The initial measures were announced by the Social Security Minister, Ardalan Shekarabi. These restrictions were designed to protect consumers from what was seen as an increased risk of developing dangerous gambling habits during a period of lockdown.
The restrictions introduced a mandatory weekly deposit limit of SEK5,000 and also mandated that players must set themselves time limits for online gambling during the lockdown period.
The original plans were not popular with industry professionals and trade associations alike. Many signed a petition to make their feelings heard over the issue. The petition was originally put forward by the BOS. It was signed by some of the biggest names in the online gambling industry, these included businesses such as William Hill and Leo Vegas.
Even the gambling regulator in Sweden voiced concerns that the restrictions could lead to an increased number of players moving towards unlicensed offerings.
In the wake of the criticism, the government released its new plans to ease some of the restrictions. Shekarabi announced the plans to remove horse racing and sports betting from the deposit limits and to apply it just to online casino games, and slots.
Reaction from BOS
BOS has been one of the more critical bodies of the government since the restrictions were announced. This has not changed, even when the government revised these plans. The association has now released an official statement aimed at the Ministry of Finance in the country.

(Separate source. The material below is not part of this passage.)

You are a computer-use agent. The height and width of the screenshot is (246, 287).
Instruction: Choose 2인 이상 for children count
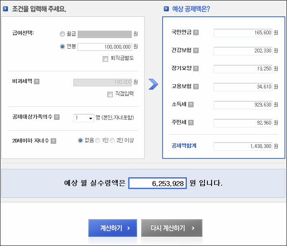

In this statement, BOS has asked questions of the motivations of the government. The association has also reiterated concerns that the deposit limits will lead to decreased channelization in the Swedish gambling market.
One of the fundamental arguments put forward by BOS is that the Ministry of Finance has not yet provided any concrete evidence that there has been an increase in online casino gaming rates since the lockdown began. This is important because this was one of the reasons that the government gave for introducing the measures in the first place.
There is, in fact, evidence suggesting the contrary is true. BOS has stated that its member organizations have not declared any distinct increase in traffic to their websites since the outbreak began hitting Europe.
In addition to this, a recent study was performed which investigated changes to consumers’ gambling activity during the period of lockdown. This study discovered that punters in Germany, Sweden, Norway, and Finland had all gambled less during the period. This suggests that players were not moving towards casino games as had previously been feared.
The trade association has also suggested that any policy changes be more rooted in evidence, rather than speculation. BOS has called for the Ministry of Finance to analyze the data more thoroughly before legislating, and to produce monthly and quarterly reports on the state of the industry to generate a clearer picture of the issue.
The statement also touches on the issue of channelization of players in Sweden. The trade association recently performed a study in which it found that the rate of channelization for all online casino and sports betting services was well below the targets set by the government.
BOS believes that these restrictions could further harm this rate, resulting in even more Swedish players using unlicensed services. This would increase the risk that players would be at risk of dangerous or fraudulent gambling services.
In its statement, the association also voiced its concerns that the new controls will be difficult to implement effectively. Those operating in the Swedish market would ordinarily be expected to undergo rigorous testing to ensure that any systems in place will meet the stipulations set out in legislation.
The trade association has suggested that achieving this will be very difficult considering the small window that operators have been given to implement any changes. The association is worried that because of this, there will be a loss in player protection as operators scramble to comply with the new regulations.
Finally, the BOS reiterated a sentiment that it had previously voiced. The trade association stated that it felt the revised restrictions would unfairly benefit state-owned operators rather than private entities in the market.
Both sports betting and horse racing are some of the biggest earners for the state-owned operators Svenska Spel and ATG. The revised regulations would unfairly protect these operators over other licensees in Sweden, according to BOS.